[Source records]

※ ※ ※

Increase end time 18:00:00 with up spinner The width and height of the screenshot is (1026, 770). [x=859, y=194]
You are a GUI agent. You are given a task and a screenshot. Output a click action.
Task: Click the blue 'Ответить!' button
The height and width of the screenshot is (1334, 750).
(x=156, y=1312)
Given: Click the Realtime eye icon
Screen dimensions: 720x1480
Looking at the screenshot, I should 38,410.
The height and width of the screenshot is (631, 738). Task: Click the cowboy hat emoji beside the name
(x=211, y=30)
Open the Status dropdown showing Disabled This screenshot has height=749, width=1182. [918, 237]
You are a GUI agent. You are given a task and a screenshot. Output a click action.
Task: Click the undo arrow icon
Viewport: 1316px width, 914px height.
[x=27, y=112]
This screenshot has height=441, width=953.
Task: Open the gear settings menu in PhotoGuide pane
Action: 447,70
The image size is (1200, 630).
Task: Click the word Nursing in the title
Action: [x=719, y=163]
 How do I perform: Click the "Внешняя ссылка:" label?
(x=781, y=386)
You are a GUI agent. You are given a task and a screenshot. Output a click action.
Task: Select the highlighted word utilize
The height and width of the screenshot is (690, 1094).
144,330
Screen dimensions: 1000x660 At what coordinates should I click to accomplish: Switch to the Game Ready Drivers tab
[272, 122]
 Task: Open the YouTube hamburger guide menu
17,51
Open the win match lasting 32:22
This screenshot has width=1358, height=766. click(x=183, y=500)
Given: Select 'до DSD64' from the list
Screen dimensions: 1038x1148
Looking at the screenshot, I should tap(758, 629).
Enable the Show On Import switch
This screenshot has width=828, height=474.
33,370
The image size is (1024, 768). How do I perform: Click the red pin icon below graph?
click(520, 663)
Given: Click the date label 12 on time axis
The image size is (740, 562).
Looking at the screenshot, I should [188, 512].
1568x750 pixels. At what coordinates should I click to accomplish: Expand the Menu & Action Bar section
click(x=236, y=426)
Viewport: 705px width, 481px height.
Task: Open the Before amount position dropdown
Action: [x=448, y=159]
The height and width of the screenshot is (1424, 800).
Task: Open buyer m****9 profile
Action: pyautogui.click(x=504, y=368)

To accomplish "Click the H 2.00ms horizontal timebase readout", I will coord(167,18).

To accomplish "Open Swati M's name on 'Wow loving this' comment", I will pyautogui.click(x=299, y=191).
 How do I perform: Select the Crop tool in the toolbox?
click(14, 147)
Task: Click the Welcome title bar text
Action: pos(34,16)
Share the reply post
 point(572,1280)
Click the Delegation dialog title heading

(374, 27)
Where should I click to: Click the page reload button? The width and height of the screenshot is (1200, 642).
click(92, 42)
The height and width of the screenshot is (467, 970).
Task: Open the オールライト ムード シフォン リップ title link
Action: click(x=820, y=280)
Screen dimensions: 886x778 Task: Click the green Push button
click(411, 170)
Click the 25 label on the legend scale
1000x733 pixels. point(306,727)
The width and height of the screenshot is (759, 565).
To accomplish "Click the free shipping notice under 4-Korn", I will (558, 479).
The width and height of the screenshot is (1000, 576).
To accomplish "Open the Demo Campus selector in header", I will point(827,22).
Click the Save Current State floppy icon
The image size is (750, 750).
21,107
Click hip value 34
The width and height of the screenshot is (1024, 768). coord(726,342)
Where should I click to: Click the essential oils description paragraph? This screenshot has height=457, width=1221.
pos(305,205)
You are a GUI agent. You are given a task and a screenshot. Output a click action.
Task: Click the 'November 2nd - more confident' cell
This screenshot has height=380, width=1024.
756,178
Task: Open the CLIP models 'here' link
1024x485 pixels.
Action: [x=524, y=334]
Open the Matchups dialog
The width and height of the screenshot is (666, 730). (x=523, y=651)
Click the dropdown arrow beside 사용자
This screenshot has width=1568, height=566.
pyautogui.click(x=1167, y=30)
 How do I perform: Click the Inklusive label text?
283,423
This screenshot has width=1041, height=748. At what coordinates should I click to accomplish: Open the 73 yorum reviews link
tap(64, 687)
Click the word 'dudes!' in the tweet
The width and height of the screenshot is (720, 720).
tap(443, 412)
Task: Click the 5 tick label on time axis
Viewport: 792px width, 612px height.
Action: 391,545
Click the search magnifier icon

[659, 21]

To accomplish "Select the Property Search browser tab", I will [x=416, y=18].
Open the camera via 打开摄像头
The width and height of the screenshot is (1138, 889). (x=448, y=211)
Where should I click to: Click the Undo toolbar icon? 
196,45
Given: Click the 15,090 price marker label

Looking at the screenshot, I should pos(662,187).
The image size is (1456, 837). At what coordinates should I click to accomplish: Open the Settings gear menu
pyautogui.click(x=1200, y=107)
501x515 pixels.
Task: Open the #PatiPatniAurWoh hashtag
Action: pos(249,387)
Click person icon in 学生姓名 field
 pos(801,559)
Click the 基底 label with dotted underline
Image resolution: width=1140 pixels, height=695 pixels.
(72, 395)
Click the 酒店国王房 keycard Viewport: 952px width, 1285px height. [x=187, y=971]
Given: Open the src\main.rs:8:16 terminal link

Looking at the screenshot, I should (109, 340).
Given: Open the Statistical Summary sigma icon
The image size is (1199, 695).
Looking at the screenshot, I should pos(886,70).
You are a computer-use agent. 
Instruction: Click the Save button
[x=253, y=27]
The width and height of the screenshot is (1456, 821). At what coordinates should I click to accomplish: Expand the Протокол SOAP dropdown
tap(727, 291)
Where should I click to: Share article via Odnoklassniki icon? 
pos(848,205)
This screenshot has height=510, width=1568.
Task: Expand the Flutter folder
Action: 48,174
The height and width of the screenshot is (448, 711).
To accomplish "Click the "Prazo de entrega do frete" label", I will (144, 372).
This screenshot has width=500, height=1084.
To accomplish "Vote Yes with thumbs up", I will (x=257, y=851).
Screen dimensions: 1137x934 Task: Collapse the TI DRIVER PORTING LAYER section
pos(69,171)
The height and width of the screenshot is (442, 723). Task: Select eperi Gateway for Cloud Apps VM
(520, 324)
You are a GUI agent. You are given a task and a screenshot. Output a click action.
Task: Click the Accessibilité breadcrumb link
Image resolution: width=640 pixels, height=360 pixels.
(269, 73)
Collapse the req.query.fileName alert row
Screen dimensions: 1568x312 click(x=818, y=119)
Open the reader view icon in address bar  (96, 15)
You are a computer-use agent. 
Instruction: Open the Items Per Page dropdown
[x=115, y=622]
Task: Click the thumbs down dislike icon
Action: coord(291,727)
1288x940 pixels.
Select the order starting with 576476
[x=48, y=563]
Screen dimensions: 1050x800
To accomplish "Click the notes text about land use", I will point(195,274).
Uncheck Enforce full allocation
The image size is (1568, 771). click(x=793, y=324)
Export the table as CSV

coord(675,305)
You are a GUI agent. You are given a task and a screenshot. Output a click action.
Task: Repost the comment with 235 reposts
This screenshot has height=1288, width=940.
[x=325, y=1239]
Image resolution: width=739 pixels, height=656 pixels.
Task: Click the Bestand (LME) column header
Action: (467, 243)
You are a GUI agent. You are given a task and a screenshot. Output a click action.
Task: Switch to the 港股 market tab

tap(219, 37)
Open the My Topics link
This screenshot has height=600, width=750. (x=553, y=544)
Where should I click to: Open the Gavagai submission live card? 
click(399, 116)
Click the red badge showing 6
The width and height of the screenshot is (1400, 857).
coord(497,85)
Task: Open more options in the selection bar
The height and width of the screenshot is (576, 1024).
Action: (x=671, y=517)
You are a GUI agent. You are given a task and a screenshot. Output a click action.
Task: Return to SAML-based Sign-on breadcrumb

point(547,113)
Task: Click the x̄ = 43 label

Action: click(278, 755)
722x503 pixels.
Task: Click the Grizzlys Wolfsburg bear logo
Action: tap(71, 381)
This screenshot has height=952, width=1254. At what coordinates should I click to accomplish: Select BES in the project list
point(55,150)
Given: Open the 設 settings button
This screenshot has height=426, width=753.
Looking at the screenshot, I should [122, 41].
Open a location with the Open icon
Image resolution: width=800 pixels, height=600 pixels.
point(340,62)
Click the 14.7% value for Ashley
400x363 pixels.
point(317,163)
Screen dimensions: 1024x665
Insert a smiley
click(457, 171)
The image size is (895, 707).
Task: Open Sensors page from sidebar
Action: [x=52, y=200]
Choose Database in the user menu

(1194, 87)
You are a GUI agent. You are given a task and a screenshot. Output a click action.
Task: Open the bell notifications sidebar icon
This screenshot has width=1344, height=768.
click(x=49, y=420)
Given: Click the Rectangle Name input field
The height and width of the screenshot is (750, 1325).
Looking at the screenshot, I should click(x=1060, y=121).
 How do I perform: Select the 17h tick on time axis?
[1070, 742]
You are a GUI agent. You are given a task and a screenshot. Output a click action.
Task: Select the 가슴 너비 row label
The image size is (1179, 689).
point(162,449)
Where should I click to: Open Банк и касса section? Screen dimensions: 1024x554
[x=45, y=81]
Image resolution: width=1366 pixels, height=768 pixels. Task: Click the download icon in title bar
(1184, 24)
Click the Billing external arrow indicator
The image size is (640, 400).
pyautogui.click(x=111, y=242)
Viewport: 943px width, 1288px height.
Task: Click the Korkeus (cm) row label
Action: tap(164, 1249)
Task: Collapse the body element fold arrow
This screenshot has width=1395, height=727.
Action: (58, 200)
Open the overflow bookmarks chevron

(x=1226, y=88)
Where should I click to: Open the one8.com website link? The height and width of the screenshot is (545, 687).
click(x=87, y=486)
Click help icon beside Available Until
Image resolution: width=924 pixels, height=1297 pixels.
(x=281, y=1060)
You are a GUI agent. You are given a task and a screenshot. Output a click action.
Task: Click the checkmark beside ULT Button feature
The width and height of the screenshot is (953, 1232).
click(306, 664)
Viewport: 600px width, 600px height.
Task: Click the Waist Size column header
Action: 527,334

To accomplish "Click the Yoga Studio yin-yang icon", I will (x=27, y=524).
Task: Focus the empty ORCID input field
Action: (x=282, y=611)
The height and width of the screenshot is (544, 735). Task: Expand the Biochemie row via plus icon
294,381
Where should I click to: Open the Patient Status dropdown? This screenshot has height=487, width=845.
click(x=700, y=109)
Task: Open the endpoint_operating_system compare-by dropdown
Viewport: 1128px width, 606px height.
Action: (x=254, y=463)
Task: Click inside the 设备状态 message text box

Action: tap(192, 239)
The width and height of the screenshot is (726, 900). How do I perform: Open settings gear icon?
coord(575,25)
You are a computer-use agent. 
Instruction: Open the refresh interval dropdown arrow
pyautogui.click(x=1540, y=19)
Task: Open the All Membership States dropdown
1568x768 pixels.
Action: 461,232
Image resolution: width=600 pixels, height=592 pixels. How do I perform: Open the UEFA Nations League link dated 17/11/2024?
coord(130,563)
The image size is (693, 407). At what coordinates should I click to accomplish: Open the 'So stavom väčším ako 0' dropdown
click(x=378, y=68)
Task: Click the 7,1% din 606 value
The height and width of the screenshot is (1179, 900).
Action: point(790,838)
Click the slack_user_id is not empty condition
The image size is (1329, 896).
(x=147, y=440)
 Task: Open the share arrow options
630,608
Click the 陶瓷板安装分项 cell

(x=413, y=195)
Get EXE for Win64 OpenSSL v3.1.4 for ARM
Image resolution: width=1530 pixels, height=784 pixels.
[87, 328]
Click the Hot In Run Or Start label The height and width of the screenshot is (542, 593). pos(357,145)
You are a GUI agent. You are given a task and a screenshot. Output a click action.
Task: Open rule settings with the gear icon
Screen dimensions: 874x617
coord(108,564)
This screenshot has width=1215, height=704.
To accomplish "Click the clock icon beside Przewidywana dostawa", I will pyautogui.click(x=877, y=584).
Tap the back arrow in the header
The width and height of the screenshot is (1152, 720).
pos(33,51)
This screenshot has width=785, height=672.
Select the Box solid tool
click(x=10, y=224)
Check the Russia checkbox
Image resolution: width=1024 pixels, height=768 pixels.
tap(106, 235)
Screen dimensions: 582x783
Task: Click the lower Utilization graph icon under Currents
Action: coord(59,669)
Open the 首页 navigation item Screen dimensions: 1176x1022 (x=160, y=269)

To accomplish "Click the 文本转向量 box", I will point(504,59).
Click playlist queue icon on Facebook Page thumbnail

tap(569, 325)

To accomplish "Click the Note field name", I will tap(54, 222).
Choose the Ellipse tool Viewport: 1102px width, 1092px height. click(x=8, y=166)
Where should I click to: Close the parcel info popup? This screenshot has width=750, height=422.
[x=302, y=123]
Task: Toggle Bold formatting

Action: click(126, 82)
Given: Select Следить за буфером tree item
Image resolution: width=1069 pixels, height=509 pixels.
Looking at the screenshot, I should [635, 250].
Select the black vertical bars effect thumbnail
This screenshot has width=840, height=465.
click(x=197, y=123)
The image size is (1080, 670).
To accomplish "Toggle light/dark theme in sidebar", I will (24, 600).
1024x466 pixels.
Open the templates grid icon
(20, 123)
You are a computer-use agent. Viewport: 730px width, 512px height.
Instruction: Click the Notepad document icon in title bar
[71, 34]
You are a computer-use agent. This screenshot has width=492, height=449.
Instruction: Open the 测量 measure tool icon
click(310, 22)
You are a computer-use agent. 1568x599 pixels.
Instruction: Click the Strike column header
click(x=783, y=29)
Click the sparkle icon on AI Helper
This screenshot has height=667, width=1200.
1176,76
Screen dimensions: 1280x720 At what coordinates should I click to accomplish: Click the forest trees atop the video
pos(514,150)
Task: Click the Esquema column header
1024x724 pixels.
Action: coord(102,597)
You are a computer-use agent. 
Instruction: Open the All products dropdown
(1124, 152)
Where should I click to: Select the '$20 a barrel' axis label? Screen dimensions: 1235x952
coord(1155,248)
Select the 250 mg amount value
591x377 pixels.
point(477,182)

※ ※ ※

Exercise goal |
Among the records above, find each line holding the string "comment" and pull it out.

Answer box |
To accomplish "Open Swati M's name on 'Wow loving this' comment", I will pyautogui.click(x=299, y=191).
Task: Repost the comment with 235 reposts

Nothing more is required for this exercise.